Short problem: Return all of the material below verbatim, omitting the pictures.

========================================================================

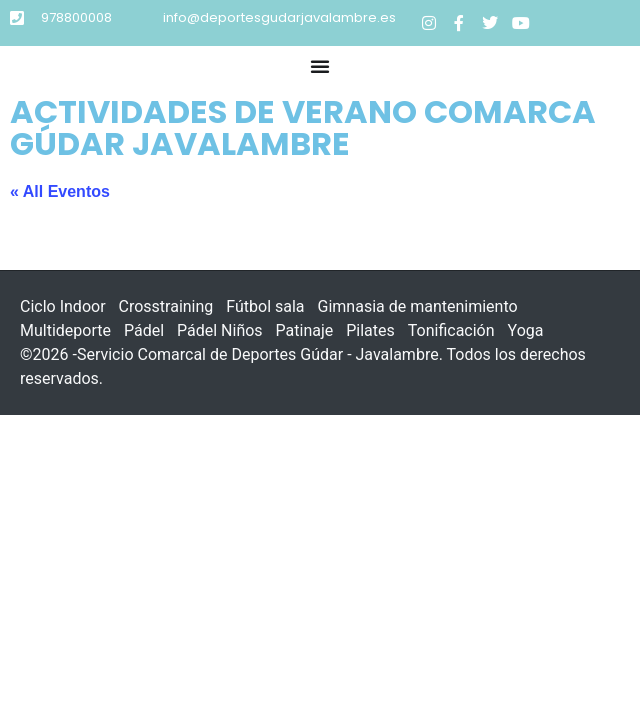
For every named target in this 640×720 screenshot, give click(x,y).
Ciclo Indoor (63, 306)
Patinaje (305, 330)
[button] (320, 66)
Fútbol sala (265, 306)
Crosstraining (166, 306)
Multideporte (65, 330)
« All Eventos (60, 191)
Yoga (526, 330)
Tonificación (451, 330)
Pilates (370, 330)
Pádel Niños (220, 330)
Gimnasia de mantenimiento (418, 306)
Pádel (144, 330)
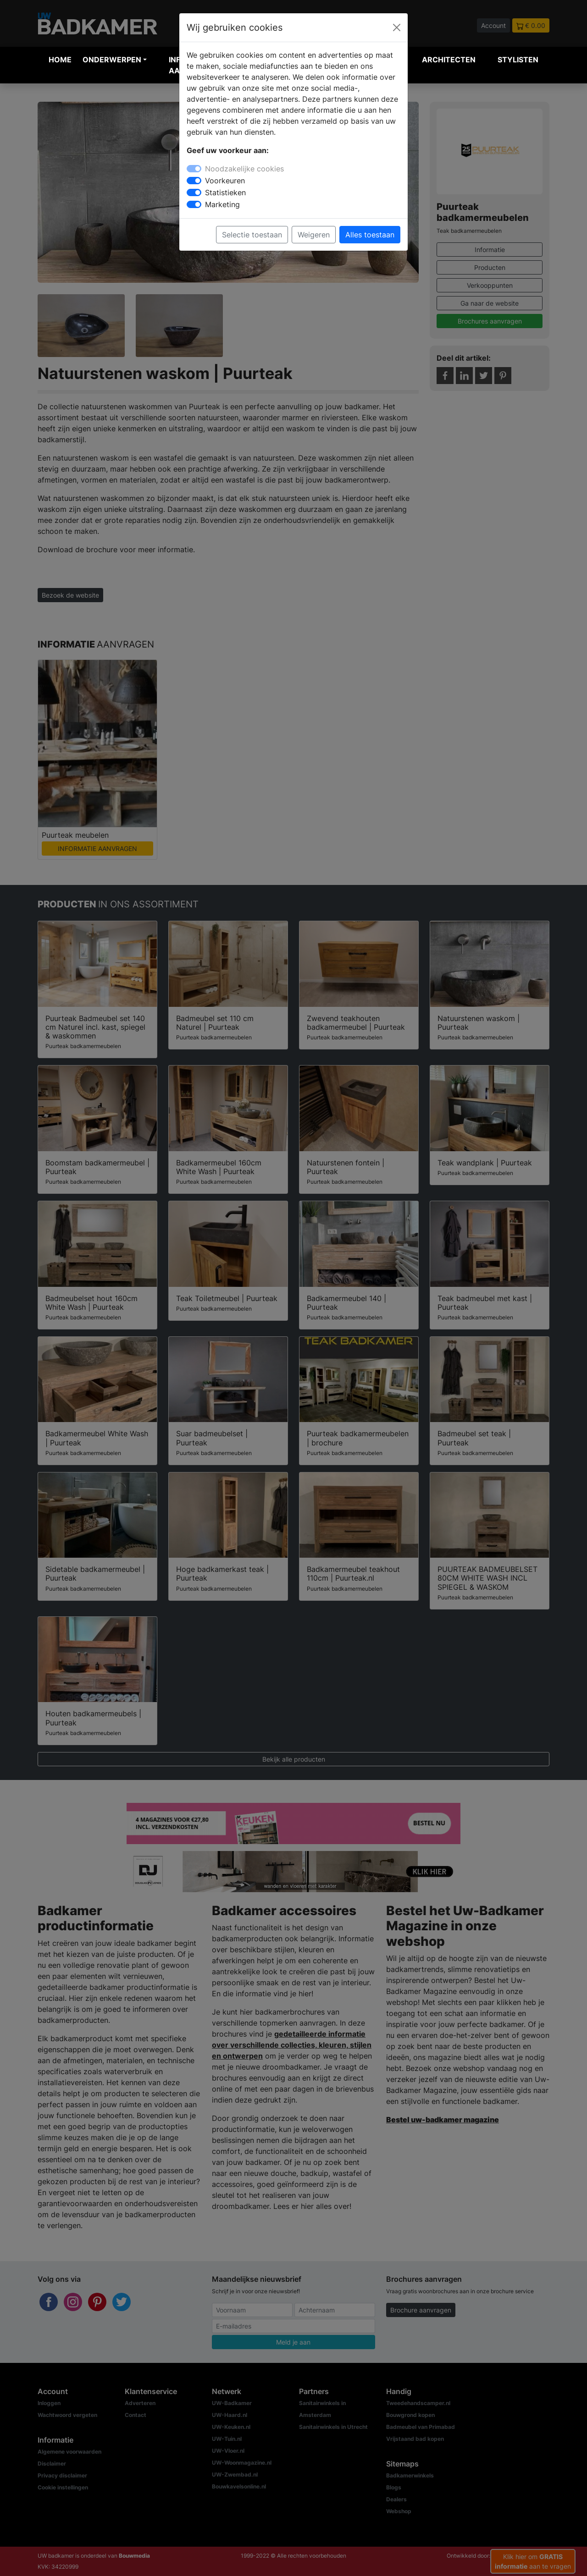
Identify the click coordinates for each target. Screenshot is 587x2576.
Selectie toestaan (252, 234)
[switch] (194, 180)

========================================================================

Response:
For every named target in this 640×720 screenshot, give click(x,y).
Ciclo Indoor (63, 306)
Patinaje (305, 330)
[button] (320, 66)
Fútbol sala (265, 306)
Crosstraining (166, 306)
Multideporte (65, 330)
« All Eventos (60, 191)
Yoga (526, 330)
Tonificación (451, 330)
Pilates (370, 330)
Pádel Niños (220, 330)
Gimnasia de mantenimiento (418, 306)
Pádel (144, 330)
Identify the click coordinates for each target. Screenshot is 587x2576.
Selectie toestaan (252, 234)
[switch] (194, 180)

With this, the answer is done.